> EXERCISE: As the answer, give a copy of each line below that includes the word "agent".

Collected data
◆ ◆ ◆
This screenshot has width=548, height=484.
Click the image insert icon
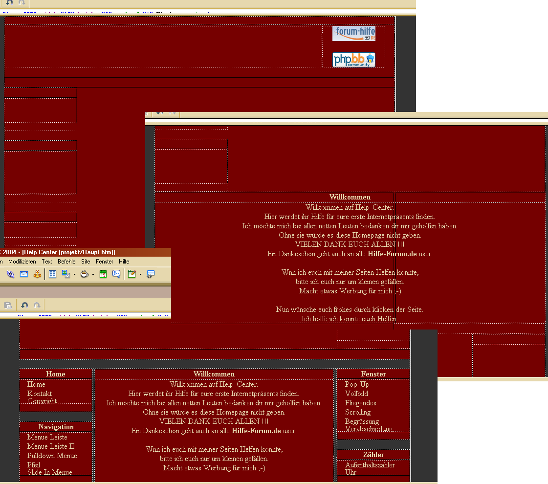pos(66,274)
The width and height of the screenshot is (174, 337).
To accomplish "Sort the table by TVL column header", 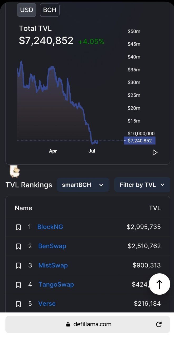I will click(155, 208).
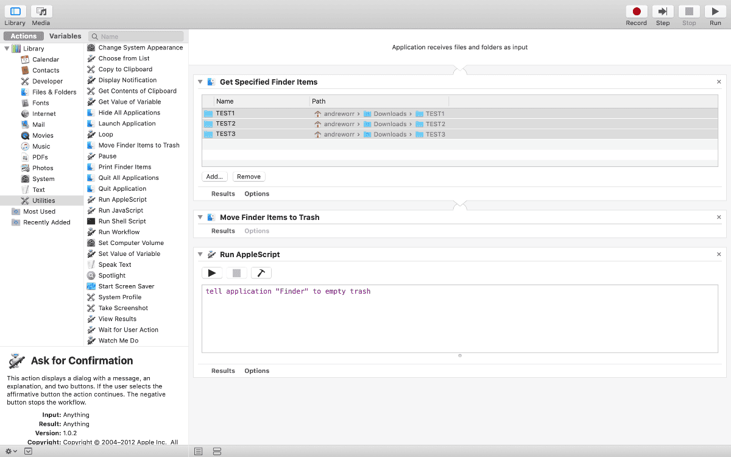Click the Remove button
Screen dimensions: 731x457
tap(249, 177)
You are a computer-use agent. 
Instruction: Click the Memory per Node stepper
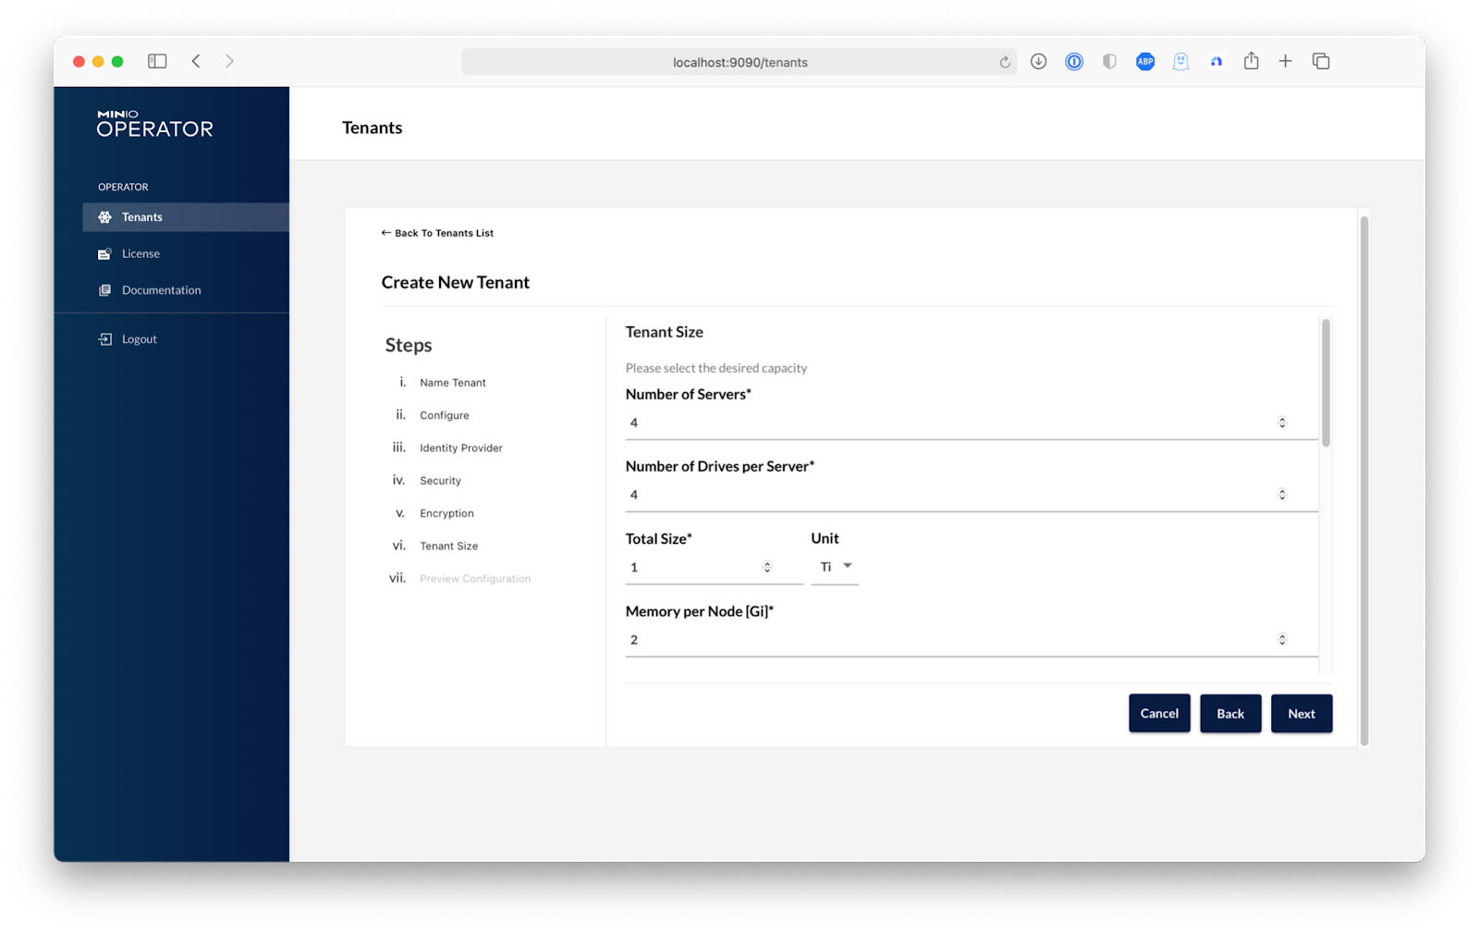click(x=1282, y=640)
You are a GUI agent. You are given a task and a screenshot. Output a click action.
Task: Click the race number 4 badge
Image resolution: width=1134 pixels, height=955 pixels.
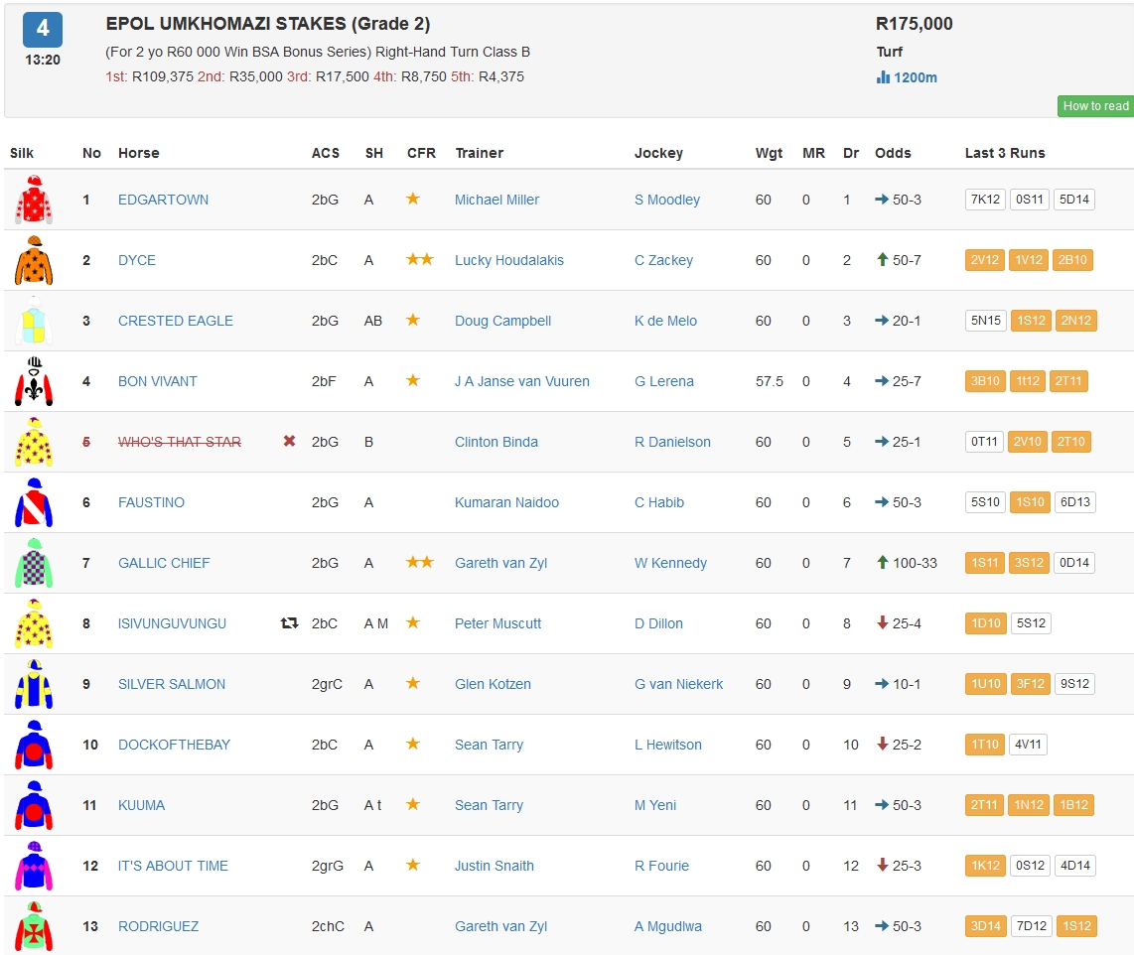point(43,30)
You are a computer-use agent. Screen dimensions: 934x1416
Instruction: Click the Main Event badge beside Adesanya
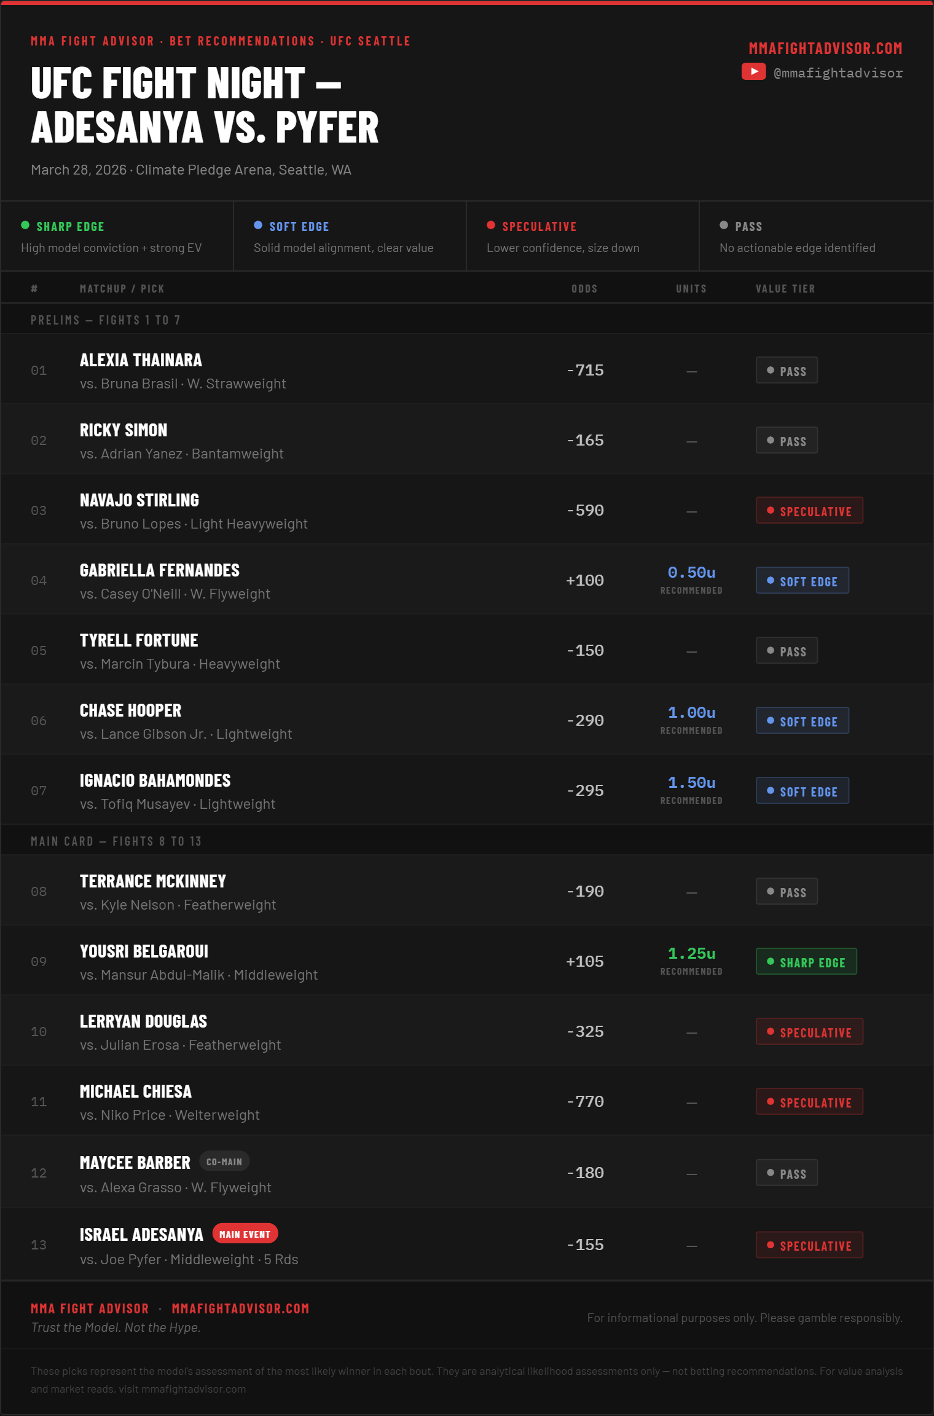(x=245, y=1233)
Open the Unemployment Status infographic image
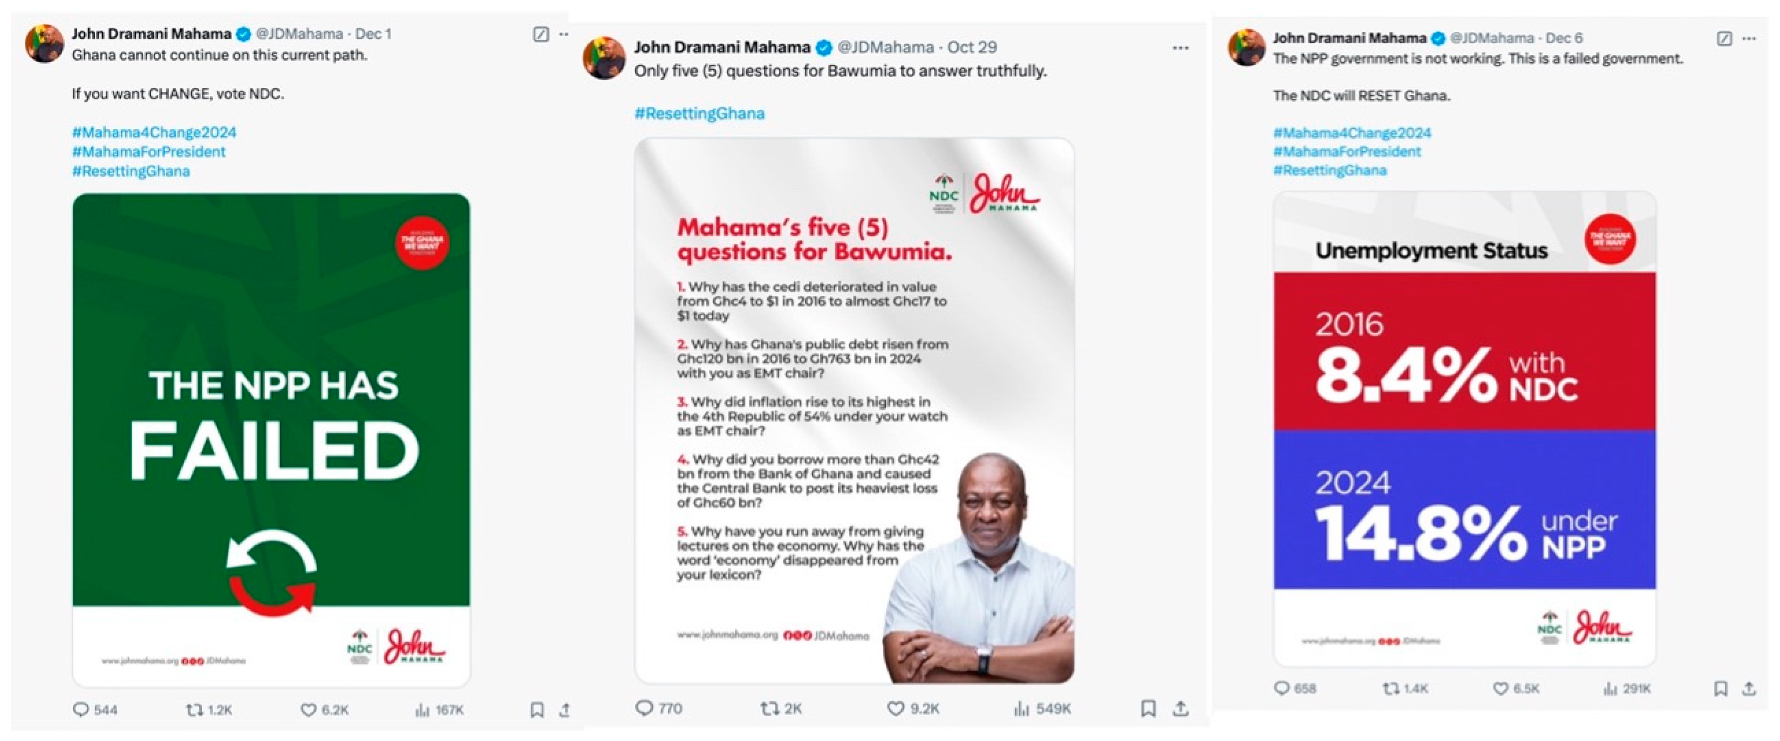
◆ ◆ ◆
> TASK SOLUTION:
You are a computer-use agent. 
You are a GUI agent. You are given a task and a screenshot. Output a click action.
You are a computer-use agent. Screen dimensions: 934x1416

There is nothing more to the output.